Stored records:

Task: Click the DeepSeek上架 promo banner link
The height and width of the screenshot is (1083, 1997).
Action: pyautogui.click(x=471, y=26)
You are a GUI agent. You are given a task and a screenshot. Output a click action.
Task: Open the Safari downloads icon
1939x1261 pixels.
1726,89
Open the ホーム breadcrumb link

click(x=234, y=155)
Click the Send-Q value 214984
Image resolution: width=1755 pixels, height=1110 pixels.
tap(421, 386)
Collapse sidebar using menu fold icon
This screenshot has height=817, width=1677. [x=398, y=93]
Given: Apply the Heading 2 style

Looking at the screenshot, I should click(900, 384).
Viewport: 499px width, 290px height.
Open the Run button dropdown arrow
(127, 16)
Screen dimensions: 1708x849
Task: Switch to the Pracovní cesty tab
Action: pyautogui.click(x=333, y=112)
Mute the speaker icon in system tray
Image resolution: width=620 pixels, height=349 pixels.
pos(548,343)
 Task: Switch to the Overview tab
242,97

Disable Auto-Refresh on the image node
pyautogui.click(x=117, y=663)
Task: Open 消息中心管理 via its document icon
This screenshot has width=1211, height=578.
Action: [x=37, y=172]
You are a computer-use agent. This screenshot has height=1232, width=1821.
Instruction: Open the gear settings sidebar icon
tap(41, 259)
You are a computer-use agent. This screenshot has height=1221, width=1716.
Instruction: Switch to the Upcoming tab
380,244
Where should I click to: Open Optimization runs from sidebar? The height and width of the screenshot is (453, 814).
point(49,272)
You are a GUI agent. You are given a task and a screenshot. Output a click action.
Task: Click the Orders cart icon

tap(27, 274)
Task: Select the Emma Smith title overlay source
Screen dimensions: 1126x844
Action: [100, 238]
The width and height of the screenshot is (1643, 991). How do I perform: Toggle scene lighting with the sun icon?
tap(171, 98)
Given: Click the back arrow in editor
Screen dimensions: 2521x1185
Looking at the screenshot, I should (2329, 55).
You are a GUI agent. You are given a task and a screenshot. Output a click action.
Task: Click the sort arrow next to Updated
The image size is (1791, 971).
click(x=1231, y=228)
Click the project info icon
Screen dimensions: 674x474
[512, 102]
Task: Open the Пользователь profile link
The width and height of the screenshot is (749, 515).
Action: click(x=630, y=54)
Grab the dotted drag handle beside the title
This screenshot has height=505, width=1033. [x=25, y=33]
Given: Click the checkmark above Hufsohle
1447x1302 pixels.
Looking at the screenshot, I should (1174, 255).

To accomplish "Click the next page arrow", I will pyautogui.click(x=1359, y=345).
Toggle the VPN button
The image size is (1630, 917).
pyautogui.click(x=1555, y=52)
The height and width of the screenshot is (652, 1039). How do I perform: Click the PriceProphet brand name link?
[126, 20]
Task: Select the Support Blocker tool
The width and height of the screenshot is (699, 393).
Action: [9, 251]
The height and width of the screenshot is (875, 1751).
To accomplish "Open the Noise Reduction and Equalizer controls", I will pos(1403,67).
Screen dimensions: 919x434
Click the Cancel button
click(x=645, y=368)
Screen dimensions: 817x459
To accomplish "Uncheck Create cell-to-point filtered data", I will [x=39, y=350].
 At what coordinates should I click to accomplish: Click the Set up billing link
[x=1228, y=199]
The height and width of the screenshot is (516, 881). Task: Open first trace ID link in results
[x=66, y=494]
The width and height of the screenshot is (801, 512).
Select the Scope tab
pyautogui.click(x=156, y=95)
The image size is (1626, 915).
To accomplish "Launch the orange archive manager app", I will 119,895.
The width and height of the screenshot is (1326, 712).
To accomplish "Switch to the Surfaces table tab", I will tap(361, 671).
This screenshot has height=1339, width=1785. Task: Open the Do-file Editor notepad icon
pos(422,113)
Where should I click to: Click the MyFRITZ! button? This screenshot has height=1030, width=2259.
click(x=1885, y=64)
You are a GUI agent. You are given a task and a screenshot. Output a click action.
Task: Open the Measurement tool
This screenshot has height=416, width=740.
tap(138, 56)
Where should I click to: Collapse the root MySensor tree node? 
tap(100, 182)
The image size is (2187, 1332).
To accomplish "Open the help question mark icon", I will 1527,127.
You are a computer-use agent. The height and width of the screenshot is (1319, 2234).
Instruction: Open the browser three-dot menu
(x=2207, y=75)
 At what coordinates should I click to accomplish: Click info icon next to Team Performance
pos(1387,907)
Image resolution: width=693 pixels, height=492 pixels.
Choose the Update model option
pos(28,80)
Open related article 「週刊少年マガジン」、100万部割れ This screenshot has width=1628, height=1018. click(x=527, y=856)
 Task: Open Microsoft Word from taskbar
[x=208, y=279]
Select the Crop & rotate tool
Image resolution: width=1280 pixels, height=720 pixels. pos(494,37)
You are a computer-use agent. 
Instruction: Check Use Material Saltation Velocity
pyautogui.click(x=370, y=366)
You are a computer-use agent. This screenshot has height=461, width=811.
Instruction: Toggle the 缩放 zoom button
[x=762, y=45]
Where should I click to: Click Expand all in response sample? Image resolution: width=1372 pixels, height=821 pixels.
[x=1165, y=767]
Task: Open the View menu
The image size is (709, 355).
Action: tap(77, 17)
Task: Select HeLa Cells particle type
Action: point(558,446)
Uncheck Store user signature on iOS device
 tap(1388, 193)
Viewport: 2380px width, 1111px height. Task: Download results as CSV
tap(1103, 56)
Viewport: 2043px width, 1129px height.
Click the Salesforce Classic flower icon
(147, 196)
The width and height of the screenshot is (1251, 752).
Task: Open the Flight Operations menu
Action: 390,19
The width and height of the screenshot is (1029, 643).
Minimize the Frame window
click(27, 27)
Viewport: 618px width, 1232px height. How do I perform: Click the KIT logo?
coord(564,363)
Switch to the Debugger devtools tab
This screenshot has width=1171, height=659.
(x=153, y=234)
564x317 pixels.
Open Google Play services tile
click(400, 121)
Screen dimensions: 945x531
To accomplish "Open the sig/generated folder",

What to do:
Each line of the data must be returned exactly.

Task solution:
Task: Click the DeepSeek上架 promo banner link
The height and width of the screenshot is (1083, 1997).
Action: pyautogui.click(x=471, y=26)
You are a GUI agent. You are given a task and a screenshot. Output a click action.
Task: Open the Safari downloads icon
1939x1261 pixels.
1726,89
Open the ホーム breadcrumb link

click(x=234, y=155)
Click the Send-Q value 214984
Image resolution: width=1755 pixels, height=1110 pixels.
tap(421, 386)
Collapse sidebar using menu fold icon
This screenshot has height=817, width=1677. [x=398, y=93]
Given: Apply the Heading 2 style

Looking at the screenshot, I should click(900, 384).
Viewport: 499px width, 290px height.
Open the Run button dropdown arrow
(127, 16)
Screen dimensions: 1708x849
Task: Switch to the Pracovní cesty tab
Action: pyautogui.click(x=333, y=112)
Mute the speaker icon in system tray
Image resolution: width=620 pixels, height=349 pixels.
pos(548,343)
 Task: Switch to the Overview tab
242,97

Disable Auto-Refresh on the image node
pyautogui.click(x=117, y=663)
Task: Open 消息中心管理 via its document icon
This screenshot has width=1211, height=578.
Action: [x=37, y=172]
You are a computer-use agent. This screenshot has height=1232, width=1821.
Instruction: Open the gear settings sidebar icon
tap(41, 259)
You are a computer-use agent. This screenshot has height=1221, width=1716.
Instruction: Switch to the Upcoming tab
380,244
Where should I click to: Open Optimization runs from sidebar? The height and width of the screenshot is (453, 814).
point(49,272)
You are a GUI agent. You are given a task and a screenshot. Output a click action.
Task: Click the Orders cart icon

tap(27, 274)
Task: Select the Emma Smith title overlay source
Screen dimensions: 1126x844
Action: [100, 238]
The width and height of the screenshot is (1643, 991). How do I perform: Toggle scene lighting with the sun icon?
tap(171, 98)
Given: Click the back arrow in editor
Screen dimensions: 2521x1185
Looking at the screenshot, I should (2329, 55).
You are a GUI agent. You are given a task and a screenshot. Output a click action.
Task: Click the sort arrow next to Updated
The image size is (1791, 971).
click(x=1231, y=228)
Click the project info icon
Screen dimensions: 674x474
[512, 102]
Task: Open the Пользователь profile link
The width and height of the screenshot is (749, 515).
Action: click(x=630, y=54)
Grab the dotted drag handle beside the title
This screenshot has height=505, width=1033. [x=25, y=33]
Given: Click the checkmark above Hufsohle
1447x1302 pixels.
Looking at the screenshot, I should (1174, 255).

To accomplish "Click the next page arrow", I will pyautogui.click(x=1359, y=345).
Toggle the VPN button
The image size is (1630, 917).
pyautogui.click(x=1555, y=52)
The height and width of the screenshot is (652, 1039). How do I perform: Click the PriceProphet brand name link?
[126, 20]
Task: Select the Support Blocker tool
The width and height of the screenshot is (699, 393).
Action: [9, 251]
The height and width of the screenshot is (875, 1751).
To accomplish "Open the Noise Reduction and Equalizer controls", I will pos(1403,67).
Screen dimensions: 919x434
Click the Cancel button
click(x=645, y=368)
Screen dimensions: 817x459
To accomplish "Uncheck Create cell-to-point filtered data", I will [x=39, y=350].
 At what coordinates should I click to accomplish: Click the Set up billing link
[x=1228, y=199]
The height and width of the screenshot is (516, 881). Task: Open first trace ID link in results
[x=66, y=494]
The width and height of the screenshot is (801, 512).
Select the Scope tab
pyautogui.click(x=156, y=95)
The image size is (1626, 915).
To accomplish "Launch the orange archive manager app", I will 119,895.
The width and height of the screenshot is (1326, 712).
To accomplish "Switch to the Surfaces table tab", I will tap(361, 671).
This screenshot has height=1339, width=1785. Task: Open the Do-file Editor notepad icon
pos(422,113)
Where should I click to: Click the MyFRITZ! button? This screenshot has height=1030, width=2259.
click(x=1885, y=64)
You are a GUI agent. You are given a task and a screenshot. Output a click action.
Task: Open the Measurement tool
This screenshot has height=416, width=740.
tap(138, 56)
Where should I click to: Collapse the root MySensor tree node? 
tap(100, 182)
The image size is (2187, 1332).
To accomplish "Open the help question mark icon", I will 1527,127.
You are a computer-use agent. The height and width of the screenshot is (1319, 2234).
Instruction: Open the browser three-dot menu
(x=2207, y=75)
 At what coordinates should I click to accomplish: Click info icon next to Team Performance
pos(1387,907)
Image resolution: width=693 pixels, height=492 pixels.
Choose the Update model option
pos(28,80)
Open related article 「週刊少年マガジン」、100万部割れ This screenshot has width=1628, height=1018. click(x=527, y=856)
 Task: Open Microsoft Word from taskbar
[x=208, y=279]
Select the Crop & rotate tool
Image resolution: width=1280 pixels, height=720 pixels. pos(494,37)
You are a computer-use agent. 
Instruction: Check Use Material Saltation Velocity
pyautogui.click(x=370, y=366)
You are a computer-use agent. This screenshot has height=461, width=811.
Instruction: Toggle the 缩放 zoom button
[x=762, y=45]
Where should I click to: Click Expand all in response sample? Image resolution: width=1372 pixels, height=821 pixels.
[x=1165, y=767]
Task: Open the View menu
The image size is (709, 355).
Action: tap(77, 17)
Task: Select HeLa Cells particle type
Action: point(558,446)
Uncheck Store user signature on iOS device
 tap(1388, 193)
Viewport: 2380px width, 1111px height. Task: Download results as CSV
tap(1103, 56)
Viewport: 2043px width, 1129px height.
Click the Salesforce Classic flower icon
(147, 196)
The width and height of the screenshot is (1251, 752).
Task: Open the Flight Operations menu
Action: 390,19
The width and height of the screenshot is (1029, 643).
Minimize the Frame window
click(27, 27)
Viewport: 618px width, 1232px height. How do I perform: Click the KIT logo?
coord(564,363)
Switch to the Debugger devtools tab
This screenshot has width=1171, height=659.
(x=153, y=234)
564x317 pixels.
Open Google Play services tile
click(400, 121)
Screen dimensions: 945x531
To accomplish "Open the sig/generated folder",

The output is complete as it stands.